§ Assignment
Reproduce the listing word for word, leaving every picture behind.

━━━━━ Dataset records ━━━━━

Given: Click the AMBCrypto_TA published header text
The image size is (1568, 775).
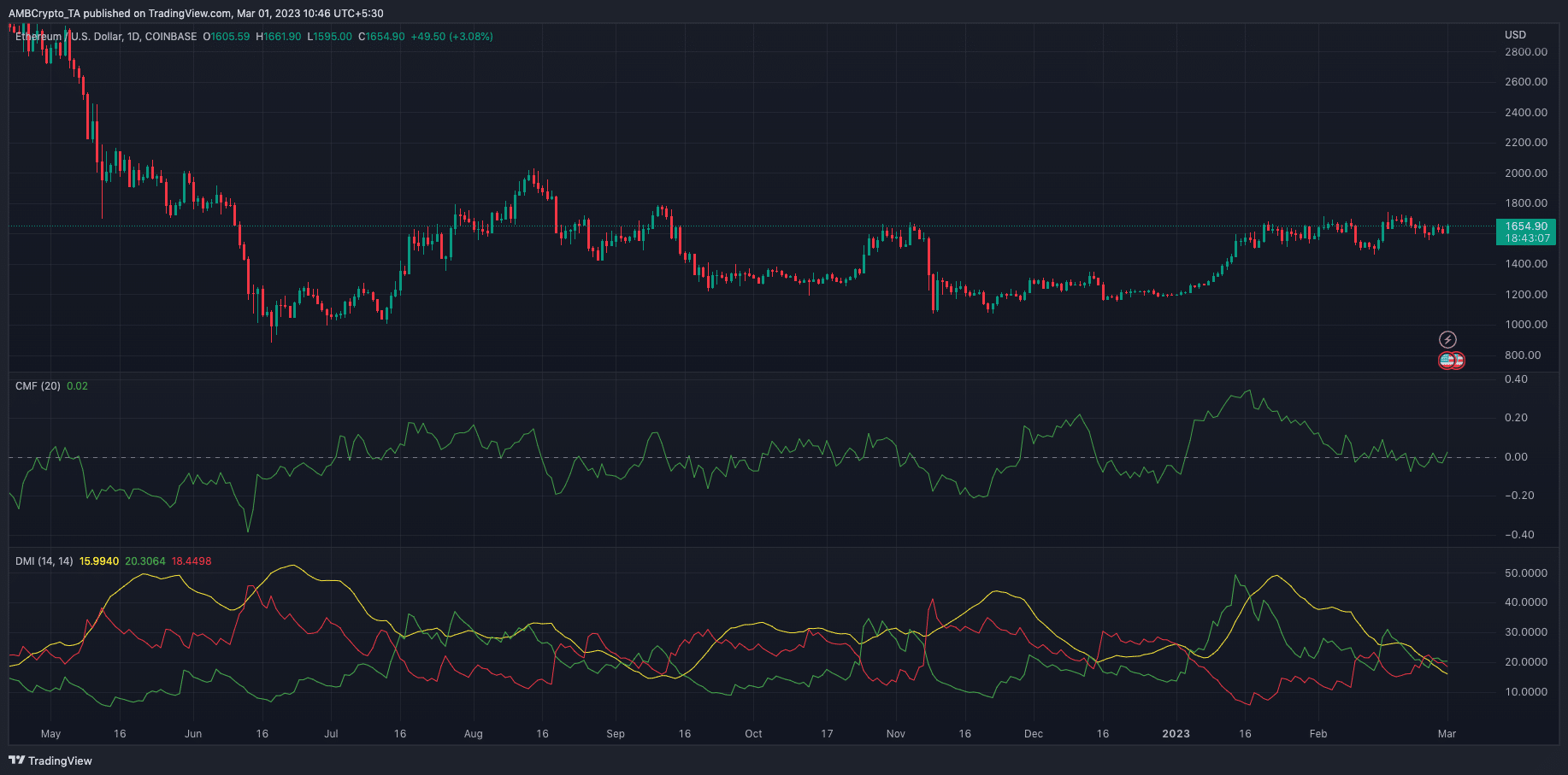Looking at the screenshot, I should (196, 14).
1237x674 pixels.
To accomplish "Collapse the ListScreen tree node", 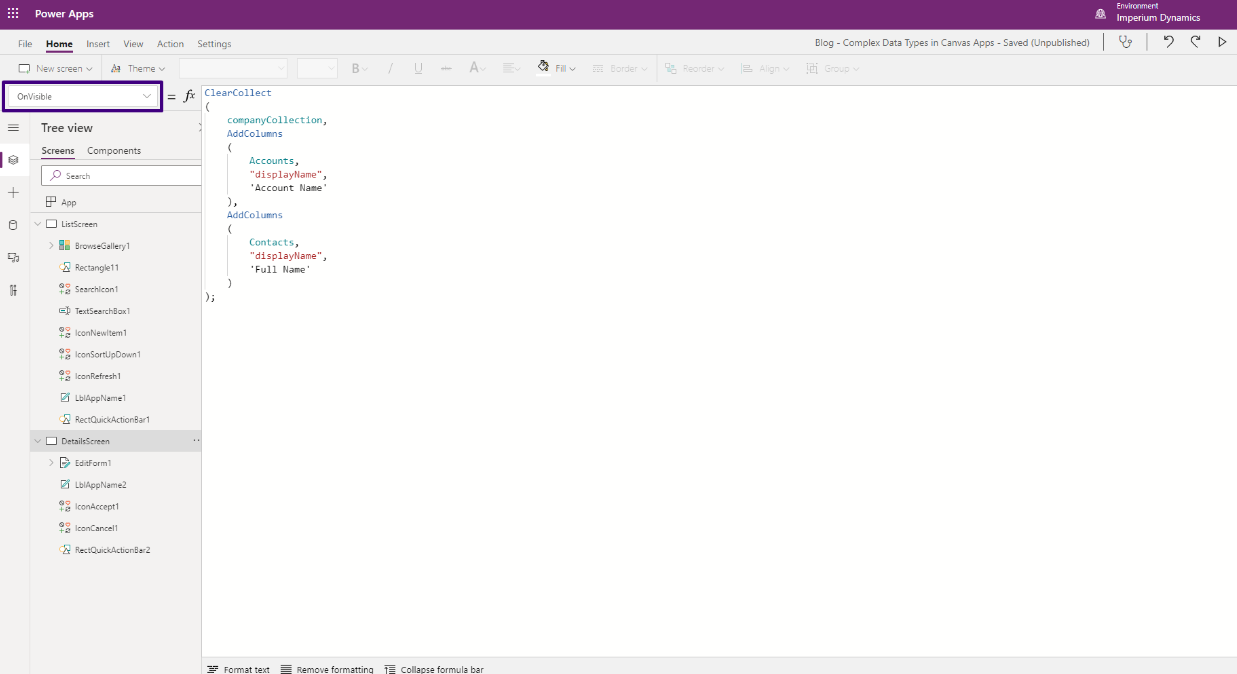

━━━━━

§ Answer
Given: Click the AMBCrypto_TA published header text
The image size is (1568, 775).
Looking at the screenshot, I should (196, 14).
1237x674 pixels.
To accomplish "Collapse the ListScreen tree node", 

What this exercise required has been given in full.